:: Passage

"Five!? There are five? My God! What am I going to do with five babies?" exclaimed Oliva Dionne on May 28, 1934, when his wife Elzire delivered quintuplets. Elzire managed only to gasp "Holy Mary!" as she realized that their family had increased from seven to 12. Oliva didn't know how, at the height of the Depression, he would feed his large family. Nor could he have guessed what lay ahead for his five daughters.
The births of the quintuplets, Emilie, Annette, Marie, Cécile and Yvonne, comprised a miracle beyond anyone's comprehension. Multiple births, almost commonplace today, were practically unheard of in the 1930s. Their survival was certainly astonishing. The extraordinariness of their births superseded the quintuplets' own presence
At birth, the babies were not expected to live beyond a few hours. Dr. Allan Roy Dafoe, who arrived during the third birth, gave simple instructions: keep them warm, feed them water from an eyedropper, bathe them in olive oil, and leave them alone. The latter was probably the most sensible advice, for over-handling would assuredly have over-stressed the babies.

::::
:: Records supplied

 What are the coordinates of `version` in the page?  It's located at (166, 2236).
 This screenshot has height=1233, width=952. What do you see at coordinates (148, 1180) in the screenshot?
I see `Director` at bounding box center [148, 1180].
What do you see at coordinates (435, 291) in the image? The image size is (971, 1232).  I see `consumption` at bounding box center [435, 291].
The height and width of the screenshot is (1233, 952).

::::

__List of tasks__.
A) Please reproduce word for word the part of the Dionne quintuplets passage between "The births of" and "over-stressed the babies.", inclusive.
B) Name every one of the quintuplets listed in the Dionne quintuplets passage.
C) Answer these questions from the Dionne quintuplets passage:
(i) On what date did Elzire deliver the quintuplets?
(ii) Which doctor arrived during the third birth?
(iii) From seven, how large did the family become?

__Solved tasks__.
A)
The births of the quintuplets, Emilie, Annette, Marie, Cécile and Yvonne, comprised a miracle beyond anyone's comprehension. Multiple births, almost commonplace today, were practically unheard of in the 1930s. Their survival was certainly astonishing. The extraordinariness of their births superseded the quintuplets' own presence
At birth, the babies were not expected to live beyond a few hours. Dr. Allan Roy Dafoe, who arrived during the third birth, gave simple instructions: keep them warm, feed them water from an eyedropper, bathe them in olive oil, and leave them alone. The latter was probably the most sensible advice, for over-handling would assuredly have over-stressed the babies.

B) Emilie, Annette, Marie, Cécile, Yvonne

C)
(i) May 28, 1934
(ii) Dr. Allan Roy Dafoe
(iii) 12